* ABOUT THIS TASK *
What you return must match the entries exactly, except that the pictures are gone.

* GIVEN ENTRIES *
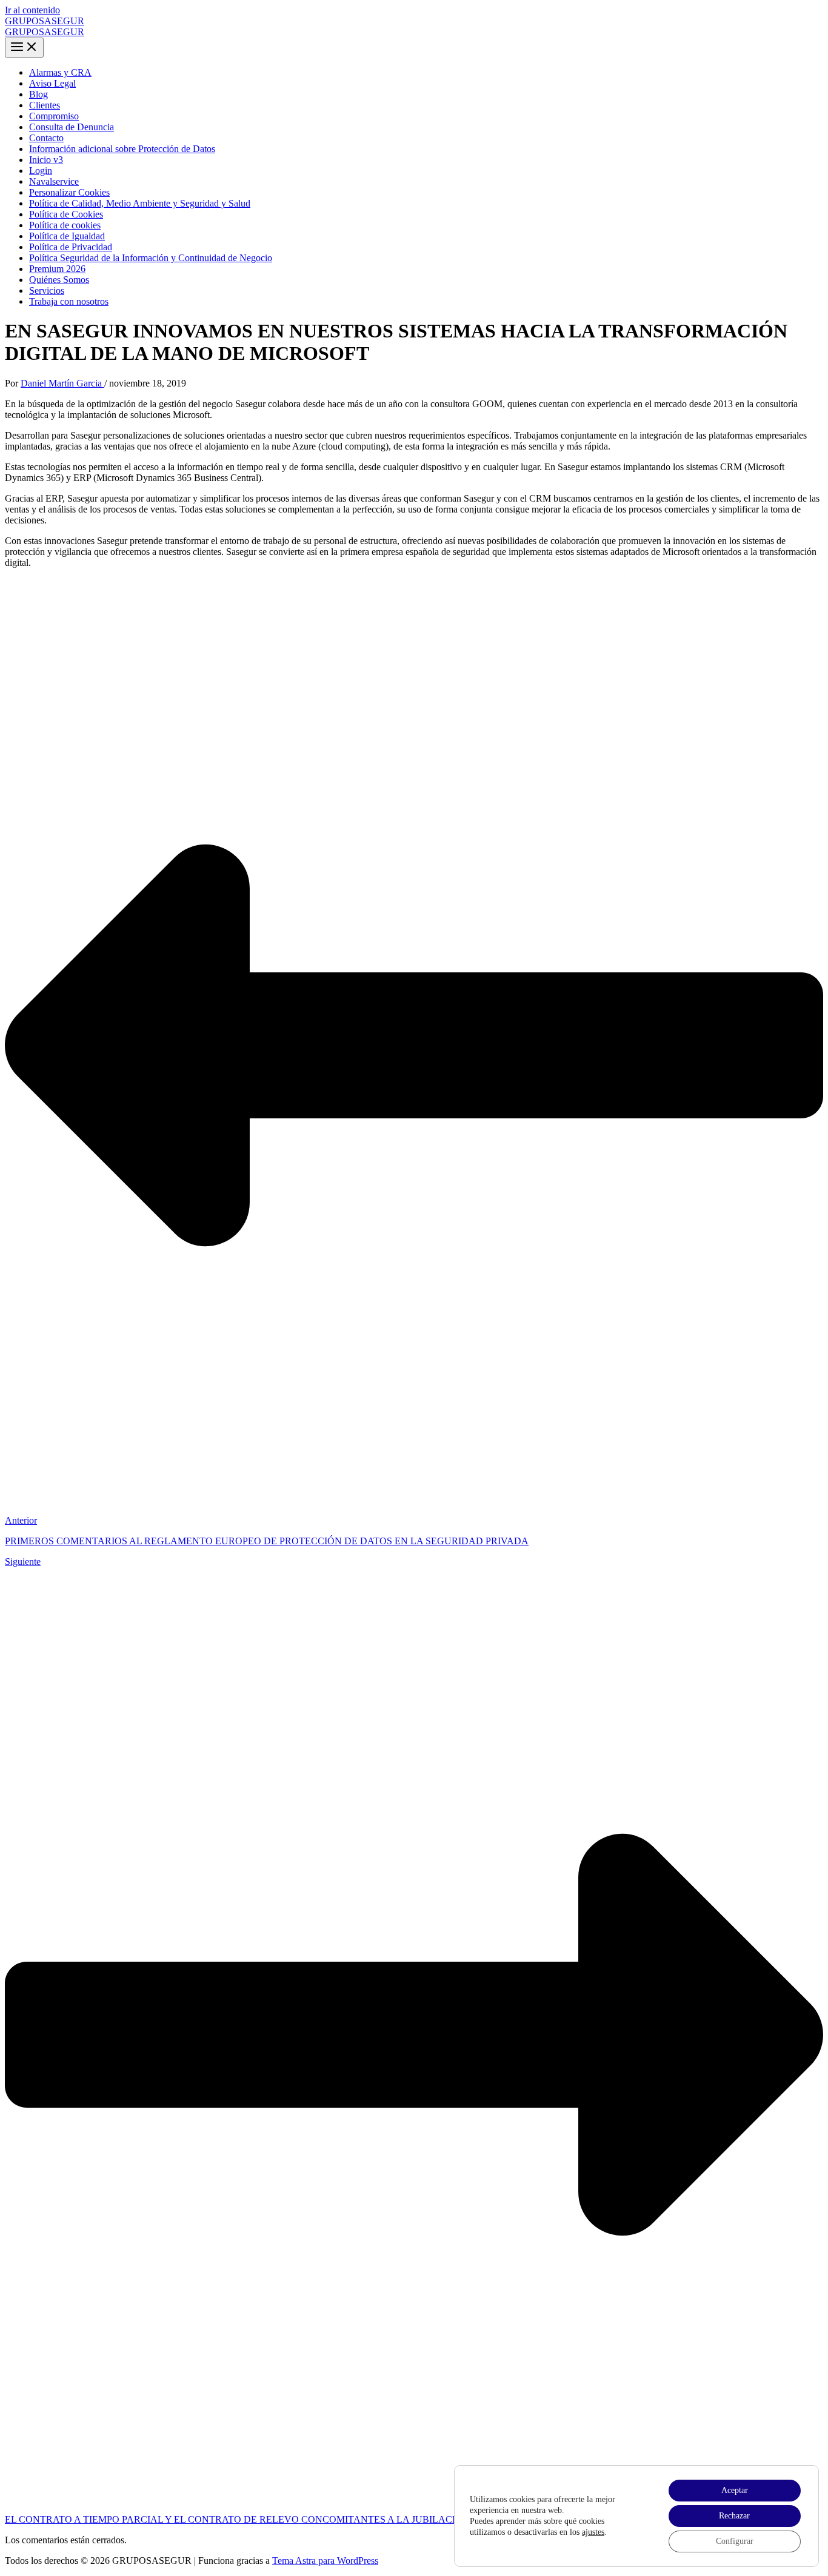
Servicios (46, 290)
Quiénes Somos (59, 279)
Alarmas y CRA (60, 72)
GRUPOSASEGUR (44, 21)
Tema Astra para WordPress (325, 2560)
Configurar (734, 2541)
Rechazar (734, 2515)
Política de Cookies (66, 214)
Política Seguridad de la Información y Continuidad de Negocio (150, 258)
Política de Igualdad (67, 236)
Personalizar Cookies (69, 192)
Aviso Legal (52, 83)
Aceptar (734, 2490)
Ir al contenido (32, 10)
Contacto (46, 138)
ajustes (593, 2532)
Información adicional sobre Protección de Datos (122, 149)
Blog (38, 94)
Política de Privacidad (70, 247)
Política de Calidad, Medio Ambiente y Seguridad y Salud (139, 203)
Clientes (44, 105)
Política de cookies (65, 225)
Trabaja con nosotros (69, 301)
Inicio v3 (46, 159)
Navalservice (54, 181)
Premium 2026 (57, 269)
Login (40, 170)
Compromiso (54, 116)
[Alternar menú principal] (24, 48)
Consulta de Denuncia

* EXERCISE ANSWER *
Servicios (46, 290)
Quiénes Somos (59, 279)
Alarmas y CRA (60, 72)
GRUPOSASEGUR (44, 21)
Tema Astra para WordPress (325, 2560)
Configurar (734, 2541)
Rechazar (734, 2515)
Política de Cookies (66, 214)
Política Seguridad de la Información y Continuidad de Negocio (150, 258)
Política de Igualdad (67, 236)
Personalizar Cookies (69, 192)
Aviso Legal (52, 83)
Aceptar (734, 2490)
Ir al contenido (32, 10)
Contacto (46, 138)
ajustes (593, 2532)
Información adicional sobre Protección de Datos (122, 149)
Blog (38, 94)
Política de Privacidad (70, 247)
Política de Calidad, Medio Ambiente y Seguridad y Salud (139, 203)
Clientes (44, 105)
Política de cookies (65, 225)
Trabaja con nosotros (69, 301)
Inicio v3 (46, 159)
Navalservice (54, 181)
Premium 2026 (57, 269)
Login (40, 170)
Compromiso (54, 116)
[Alternar menú principal] (24, 48)
Consulta de Denuncia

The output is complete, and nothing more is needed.